TASK BRIEF :: Return the stretch from the line with "This screenshot has" through the line with "Select Записать образ CD... menu entry" in the data below, character for character, skipping all pictures.
*** Opening RECORDS SHOWN ***
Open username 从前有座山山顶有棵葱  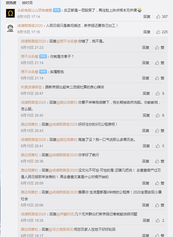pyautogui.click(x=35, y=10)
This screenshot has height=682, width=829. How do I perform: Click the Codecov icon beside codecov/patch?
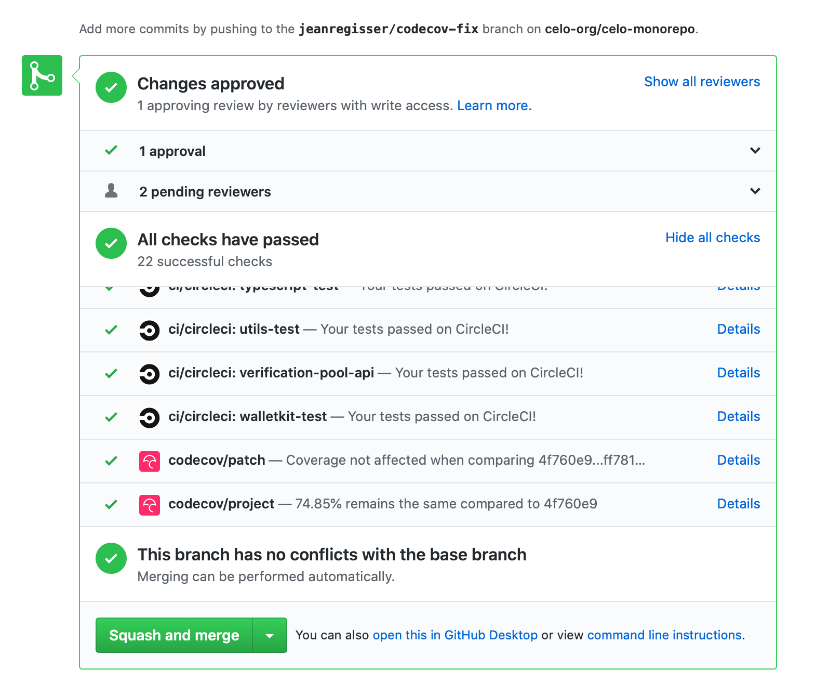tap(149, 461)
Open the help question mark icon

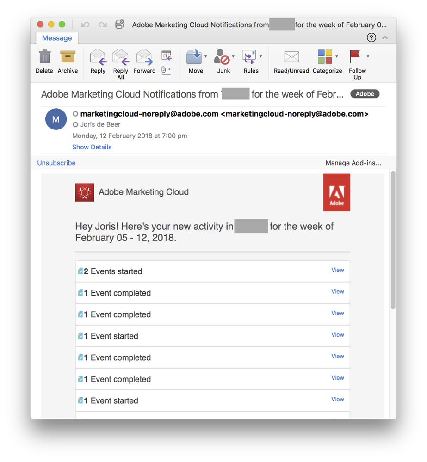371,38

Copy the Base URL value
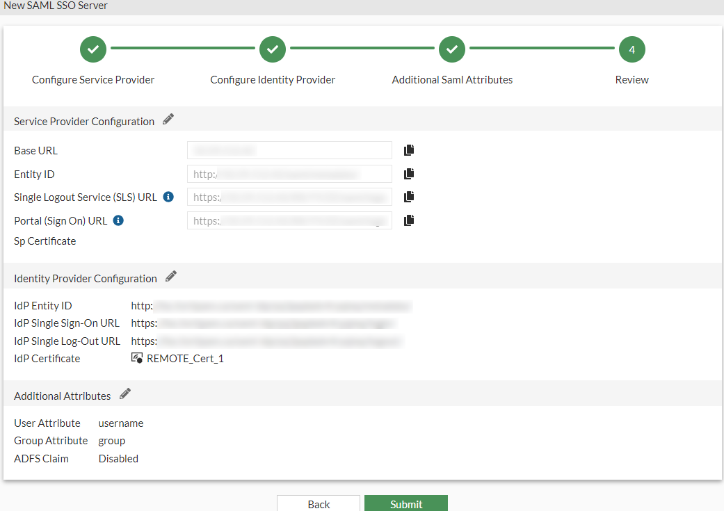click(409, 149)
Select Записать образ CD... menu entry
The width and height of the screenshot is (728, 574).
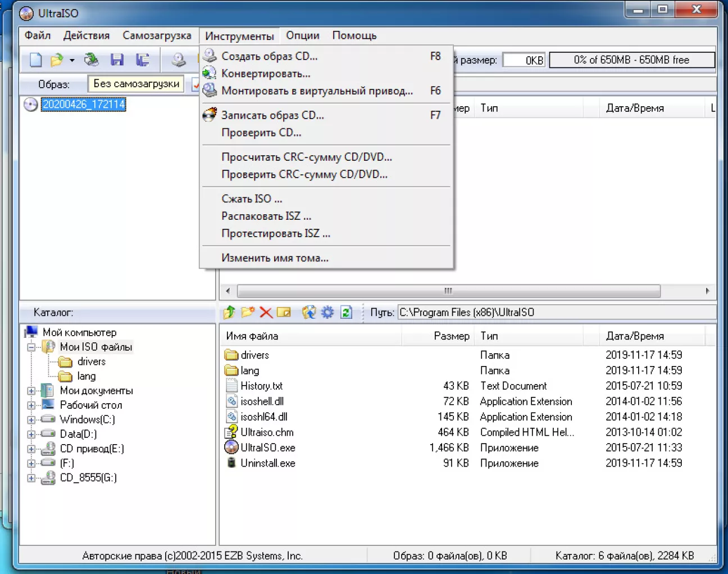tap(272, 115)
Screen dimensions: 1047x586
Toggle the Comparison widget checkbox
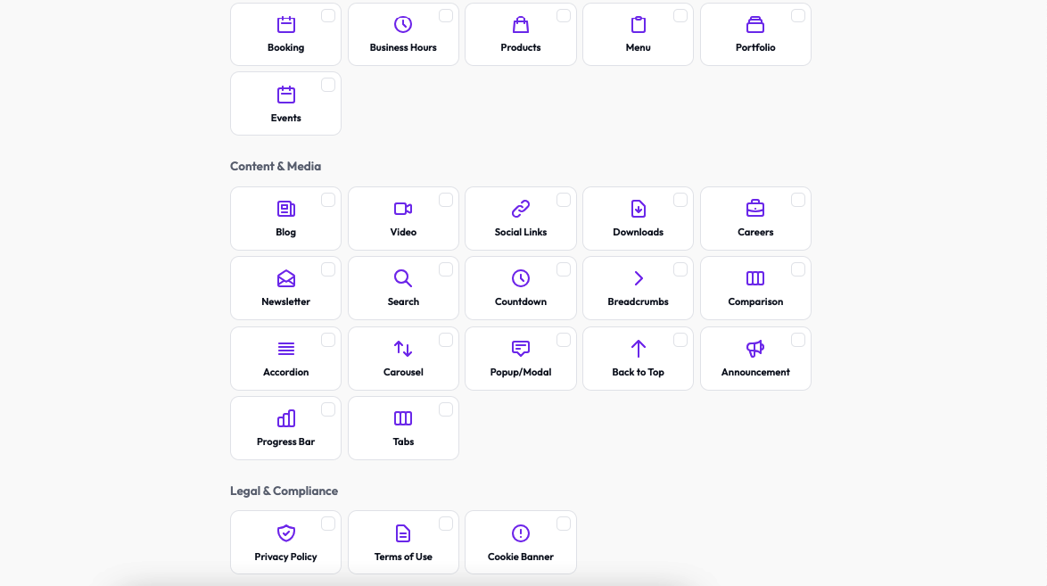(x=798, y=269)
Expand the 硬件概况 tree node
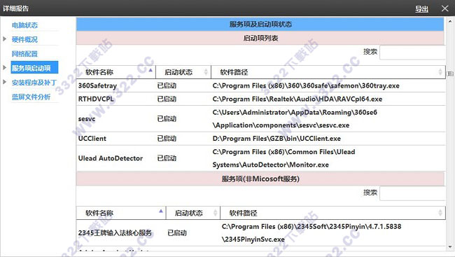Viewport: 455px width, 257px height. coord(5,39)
*** Closing RECORDS SHOWN ***
*** Opening RECORDS SHOWN ***
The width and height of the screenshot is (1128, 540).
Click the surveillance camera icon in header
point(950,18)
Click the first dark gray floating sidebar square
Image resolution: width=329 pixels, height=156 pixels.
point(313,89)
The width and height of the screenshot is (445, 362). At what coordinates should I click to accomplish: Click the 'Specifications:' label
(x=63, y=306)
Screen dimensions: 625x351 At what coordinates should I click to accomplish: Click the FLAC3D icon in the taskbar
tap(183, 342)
*** Closing RECORDS SHOWN ***
RESULT FOR THIS TASK ::
This screenshot has height=682, width=829. How do I perform: Click the Codecov icon beside codecov/patch?
tap(149, 461)
Open the help question mark icon

371,38

Copy the Base URL value
click(409, 149)
Select Записать образ CD... menu entry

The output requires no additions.